[WAS ZU TUN IST]:
A) Wer wurde laut Seitentext im Landkreis Rostock erneut zum Kreistagspräsidenten gewählt?
B) Gib bitte den Abschnitt aus dem Seitentext wortgetreu aus, beginnend mit „Rostock: BSW hält“ und weiter bis einschließlich „BSW-Vorsitzende Toralf Herzer.“.

=== SEITENTEXT ===

Ludwigslust-Parchim: Steinberg bleibt im Amt
In Ludwigslust-Parchim haben sich SPD und Linke mit Vertretern von Wählergruppen zusammengeschlossen. Damit gibt es hier nun drei fast gleichstarke Bündnisse. Olaf Steinberg (CDU) wurde erneut zum Kreistagspräsidenten gewählt. Steinberg bekam fast alle Stimmen der Kreistagsmitglieder. Auch seine erste Stellvertreterin Ute Lindenau (SPD) wurde fast einstimmig gewählt. Zweiter Stellvertreter des Kreistagspräsidenten wurde Tobias Pontow (AfD). Er erhielt 15 Stimmen mehr, als die AfD Sitze im Kreistag hat. Eine Zusammenarbeit mit der AfD kommt jedoch zumindest für den CDU-Fraktionsvorsitzenden im Kreistag, Christian Geier, eher nicht in Frage. "Wenn es um Sachthemen geht, die sachlich vorgetragen werden, dann wird man sicherlich das eine oder andere aufgreifen. Aber mehr wird es da glaube ich nicht geben können", so Geier.
Rostock: BSW hält Zusammenarbeit mit Linke für möglich
In Rostock übernimmt der einzige Kandidat Heinrich Prophet (CDU) das Amt des Bürgerschaftspräsidenten. Die AfD wollte zunächst auch einen Kandidaten stellen, konkurrierte dann doch nicht mit der CDU um die Präsidentschaft. Man habe die Kandidatur für aussichtslos gehalten, da mehrere andere Fraktionen im Voraus eine Zusammenarbeit mit der AfD kategorisch ausgeschlossen hatten, so der AfD-Fraktionsvorsitzende in der Rostocker Bürgerschaft, Tilmann Lamberg. Mehrheiten zu bekommen könnte sich im Stadtparlament als Herausforderung erweisen: Sowohl Rot-Rot-Grün (SPD, Linke und Grüne) als auch Schwarz-Gelb (CDU und FDP) können keine eigene Mehrheit stellen. Das BSW könne sich eine Zusammenarbeit mit demokratischen Parteien vorstellen, wie etwa der Linken, mit der man viele Überschneidungspunkte sehe, so der BSW-Vorsitzende Toralf Herzer.
Landkreis Rostock: Hackendahl wiedergewählt
Im Landkreis Rostock wurde Veikko Hackendahl (CDU) mit großer Mehrheit erneut in das Amt des Kreistagspräsidenten gewählt. Seine Stellvertreterin wird Birgit Czarschka (SPD). Die zweite Stellvertretung übernimmt Steffi Burmeister (AfD). Sie erhielt in einer geheimer Abstimmung 30 Stimmen, auch aus den Reihen anderer Parteien. Insgesamt gehören 69 Abgeordnete dem neuen Kreistag an. Die CDU ist mit 19 Abgeordneten zwar die Partei mit den meisten Sitzen, doch die AfD bildet mit dem Bündnis Deutschland eine Fraktion und verfügt deshalb ebenfalls über 19 Sitze.

=== DATENABSCHNITT ===

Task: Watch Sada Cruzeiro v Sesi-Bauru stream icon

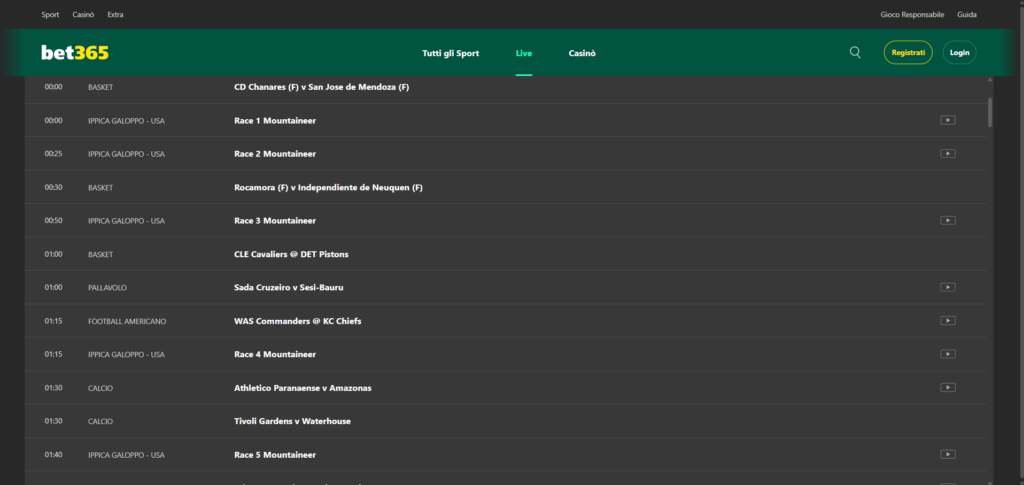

===

[ERGEBNISSE]:
A) Veikko Hackendahl (CDU).

B)
Rostock: BSW hält Zusammenarbeit mit Linke für möglich
In Rostock übernimmt der einzige Kandidat Heinrich Prophet (CDU) das Amt des Bürgerschaftspräsidenten. Die AfD wollte zunächst auch einen Kandidaten stellen, konkurrierte dann doch nicht mit der CDU um die Präsidentschaft. Man habe die Kandidatur für aussichtslos gehalten, da mehrere andere Fraktionen im Voraus eine Zusammenarbeit mit der AfD kategorisch ausgeschlossen hatten, so der AfD-Fraktionsvorsitzende in der Rostocker Bürgerschaft, Tilmann Lamberg. Mehrheiten zu bekommen könnte sich im Stadtparlament als Herausforderung erweisen: Sowohl Rot-Rot-Grün (SPD, Linke und Grüne) als auch Schwarz-Gelb (CDU und FDP) können keine eigene Mehrheit stellen. Das BSW könne sich eine Zusammenarbeit mit demokratischen Parteien vorstellen, wie etwa der Linken, mit der man viele Überschneidungspunkte sehe, so der BSW-Vorsitzende Toralf Herzer.